The sports journalist Rebecca Wilson has died after a “secret” battle with breast cancer, her family has revealed. News that the Daily Telegraph and Sunday Telegraph columnist and broadcaster had died at 54 came as a shock to the media and sports communities on Friday morning because her illness was “a closely guarded secret”.
The forthright sports commentator who worked at every network in her high-profile career was married to the former News Corp Australia chief executive John Hartigan and had two sons, Tom and Will, from a previous marriage to the television producer Howard Sacre.
“She passed away peacefully in the family home in Sydney while surrounded by her loved ones,” Hartigan, Tom and Will said in a statement.
“Courage has always been a significant part of her DNA, no less in her desperate battle against her insidious disease.
“Rebecca kept knowledge of her illness a closely guarded secret. The majority of her friends, colleagues and indeed members of her family were unaware of the extent of her illness. She did so to limit their suffering.
“We are so proud that she was so fearless in her chosen role as a sports journalist. She brushed aside evil trolls, bullies and organised crime figures to prosecute her craft.
“She proved that women had an equally important role in sports journalism as her male counterparts. We dearly love and miss our Bec.” Wilson, a much-loved member of the News Corp family, continued to work right up until last month when she called for the league player Andrew Fifita to be sacked for visiting a killer in jail and said rugby league had more disgraced players than AFL or rugby union.
“So that’s when the league steps in,” she said. “Dare I say it but incidents like this do not happen in rugby union or AFL.
“While there are bad eggs in both, nothing in either comes close to the atrocities that are almost routinely committed in league.”
Wilson made a name for herself as a forthright television commentator on the ABC’s The Fat with Tony Squires in the early 2000s.

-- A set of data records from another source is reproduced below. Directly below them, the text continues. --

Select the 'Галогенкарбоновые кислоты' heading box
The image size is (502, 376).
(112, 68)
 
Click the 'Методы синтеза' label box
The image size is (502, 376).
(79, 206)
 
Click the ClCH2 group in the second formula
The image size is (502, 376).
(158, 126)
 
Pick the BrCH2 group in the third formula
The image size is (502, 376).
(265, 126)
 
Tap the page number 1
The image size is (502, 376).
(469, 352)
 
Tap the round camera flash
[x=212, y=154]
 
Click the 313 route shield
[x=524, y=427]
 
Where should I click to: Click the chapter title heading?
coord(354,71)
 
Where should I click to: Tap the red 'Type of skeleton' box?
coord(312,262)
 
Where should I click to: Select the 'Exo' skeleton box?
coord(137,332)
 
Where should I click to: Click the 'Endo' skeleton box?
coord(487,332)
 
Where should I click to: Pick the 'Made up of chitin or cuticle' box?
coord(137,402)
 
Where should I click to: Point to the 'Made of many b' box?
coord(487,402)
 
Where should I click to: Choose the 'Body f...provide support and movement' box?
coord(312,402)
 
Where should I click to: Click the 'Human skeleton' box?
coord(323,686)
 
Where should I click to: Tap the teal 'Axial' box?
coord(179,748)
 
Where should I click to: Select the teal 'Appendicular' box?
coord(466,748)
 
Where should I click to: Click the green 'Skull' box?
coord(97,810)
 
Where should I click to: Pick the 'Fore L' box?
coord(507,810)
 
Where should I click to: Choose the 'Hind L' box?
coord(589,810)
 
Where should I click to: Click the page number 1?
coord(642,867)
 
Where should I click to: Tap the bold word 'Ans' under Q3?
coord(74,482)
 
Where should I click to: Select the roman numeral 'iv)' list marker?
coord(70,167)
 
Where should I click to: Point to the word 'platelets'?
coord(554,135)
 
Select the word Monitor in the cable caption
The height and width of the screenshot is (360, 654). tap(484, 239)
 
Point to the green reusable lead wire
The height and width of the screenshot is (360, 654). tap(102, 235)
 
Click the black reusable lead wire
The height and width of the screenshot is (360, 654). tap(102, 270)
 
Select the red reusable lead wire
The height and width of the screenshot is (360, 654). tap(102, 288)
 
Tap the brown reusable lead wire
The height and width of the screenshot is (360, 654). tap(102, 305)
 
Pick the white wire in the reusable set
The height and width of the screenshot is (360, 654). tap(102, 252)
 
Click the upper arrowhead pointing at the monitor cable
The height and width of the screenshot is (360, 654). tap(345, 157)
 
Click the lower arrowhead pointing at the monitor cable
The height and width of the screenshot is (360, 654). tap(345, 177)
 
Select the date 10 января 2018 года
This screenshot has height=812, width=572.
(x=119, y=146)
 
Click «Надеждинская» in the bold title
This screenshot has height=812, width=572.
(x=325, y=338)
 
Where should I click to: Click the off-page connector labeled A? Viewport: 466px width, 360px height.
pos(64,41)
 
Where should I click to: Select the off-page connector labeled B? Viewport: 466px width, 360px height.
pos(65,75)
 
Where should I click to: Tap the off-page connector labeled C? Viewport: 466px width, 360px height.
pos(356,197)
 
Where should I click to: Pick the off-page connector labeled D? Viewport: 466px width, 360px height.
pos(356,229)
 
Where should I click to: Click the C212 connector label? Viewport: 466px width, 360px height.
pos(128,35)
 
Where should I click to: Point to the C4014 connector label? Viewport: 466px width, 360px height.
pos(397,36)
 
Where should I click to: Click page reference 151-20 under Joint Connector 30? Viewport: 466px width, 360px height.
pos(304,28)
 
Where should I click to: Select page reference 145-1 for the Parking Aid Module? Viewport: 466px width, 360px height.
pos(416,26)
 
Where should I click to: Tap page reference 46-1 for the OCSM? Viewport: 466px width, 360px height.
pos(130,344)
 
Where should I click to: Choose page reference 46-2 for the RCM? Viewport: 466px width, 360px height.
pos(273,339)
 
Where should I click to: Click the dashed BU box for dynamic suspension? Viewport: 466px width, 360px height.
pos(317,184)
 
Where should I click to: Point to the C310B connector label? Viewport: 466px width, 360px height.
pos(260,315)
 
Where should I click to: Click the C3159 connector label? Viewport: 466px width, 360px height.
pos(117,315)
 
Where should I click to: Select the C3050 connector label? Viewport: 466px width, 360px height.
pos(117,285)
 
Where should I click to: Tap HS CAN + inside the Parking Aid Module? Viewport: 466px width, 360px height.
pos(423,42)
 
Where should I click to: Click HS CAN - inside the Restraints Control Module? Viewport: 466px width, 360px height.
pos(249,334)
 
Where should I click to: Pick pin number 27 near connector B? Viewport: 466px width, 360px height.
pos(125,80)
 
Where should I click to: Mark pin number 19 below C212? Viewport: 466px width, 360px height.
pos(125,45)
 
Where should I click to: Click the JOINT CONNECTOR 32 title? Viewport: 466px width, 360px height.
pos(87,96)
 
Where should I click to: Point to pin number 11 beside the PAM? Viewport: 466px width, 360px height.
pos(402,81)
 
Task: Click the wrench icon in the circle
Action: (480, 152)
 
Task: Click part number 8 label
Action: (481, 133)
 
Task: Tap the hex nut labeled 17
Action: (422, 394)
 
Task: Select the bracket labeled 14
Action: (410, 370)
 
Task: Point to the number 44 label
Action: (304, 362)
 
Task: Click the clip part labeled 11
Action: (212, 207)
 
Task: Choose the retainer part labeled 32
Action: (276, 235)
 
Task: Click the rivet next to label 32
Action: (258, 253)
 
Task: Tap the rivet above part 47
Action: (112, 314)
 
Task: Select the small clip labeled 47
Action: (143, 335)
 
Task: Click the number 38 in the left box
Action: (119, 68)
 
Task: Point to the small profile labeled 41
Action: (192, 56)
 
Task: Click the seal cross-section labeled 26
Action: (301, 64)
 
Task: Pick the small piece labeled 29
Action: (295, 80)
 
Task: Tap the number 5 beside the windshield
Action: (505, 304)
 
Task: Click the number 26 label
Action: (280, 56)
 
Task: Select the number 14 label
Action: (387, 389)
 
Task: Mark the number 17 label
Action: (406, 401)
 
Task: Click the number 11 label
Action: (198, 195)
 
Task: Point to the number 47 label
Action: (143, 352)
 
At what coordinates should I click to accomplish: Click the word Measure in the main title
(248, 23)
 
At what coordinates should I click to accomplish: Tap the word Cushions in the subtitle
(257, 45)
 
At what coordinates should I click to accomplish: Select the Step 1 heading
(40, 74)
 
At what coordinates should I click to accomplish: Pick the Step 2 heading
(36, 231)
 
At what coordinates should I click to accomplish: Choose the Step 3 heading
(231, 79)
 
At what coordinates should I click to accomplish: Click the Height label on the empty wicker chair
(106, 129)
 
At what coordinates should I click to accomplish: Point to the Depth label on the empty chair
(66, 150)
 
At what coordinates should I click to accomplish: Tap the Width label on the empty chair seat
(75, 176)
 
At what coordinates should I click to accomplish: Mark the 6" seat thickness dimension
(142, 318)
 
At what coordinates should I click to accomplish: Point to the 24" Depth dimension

She was a reporter or commentator on both the Olympic and Commonwealth games and early in her career was a sports reporter at Channel Ten in Brisbane.
While her mainstay was journalism, she did leave News to work in various corporate and media roles for the Sydney Olympics, the Rugby World Cup and Super League.
She always championed the role of women in sport and last year she was proud to appear on an all-female sport panel ’ Sports Night alongside athletes turned commentators Melinda Gainsford-Taylor and Liz Ellis.
“We have really broken through here,” she said.
News Corp Australia’s executive chairman, Michael Miller, said Wilson was one of Australia’s most respected sports journalists – “expert, passionate and utterly fearless”.
“She was courageous, she was bold, she was determined and she never gave up,” he said. “Her private fight against the cancer that took her life is testament to that spirit.”
The NRL chief executive, Todd Greenberg, said she was a fearless journalist. “She was a pioneer in many respects for women in the game, women in sports and women in sports journalism,” he said.
Tributes flowed on social media. The Fairfax journalist Kate McClymont said Wilson was “a passionate and gutsy reporter who loved sport” and fellow sports writer Peter FitzSimons said he was shocked to hear of her passing. “Great sports columnist, devoted mother, wife and friend,” the former Wallaby said.
The sports broadcaster Francis Leach also paid tribute. “For a couple of months it’s been very bad with the breast cancer, it came and it came really hard,” he said on SEN Breakfast.
“I spoke with Rebecca about two weeks ago and she said she thought she was getting better, it was a slog. I’ve been in regular contact with her up until before grand final week so this has come as a shock to me.
“I know she was fighting it pretty tough but it’s obviously an enormous shock.
“I used to fight with Rebecca all the time. A lot of my friends in the football and soccer community go, ‘How can you be friends with her?’
“You don’t have to agree with everybody all the time. We’d go out for a drink together and have a standup, hour-long argument after a whole bunch of things but then fall off the chair laughing at one another. We just got along very well, we were just good friends.”
Wilson’s trailblazing role in sports reporting was hailed by a Women in Media New South Wales committee member, LJ Loch.
“Rebecca was Amazonian in presence – smart, confident, assertive and a true trailblazer for women in sport even now when just 25% of journalists reporting on male sport and 20% of journalists reporting on female sport are female,” she said.
“She inspired many women including myself to brave the world of sports and the wider world of journalism. We owe her a lot.”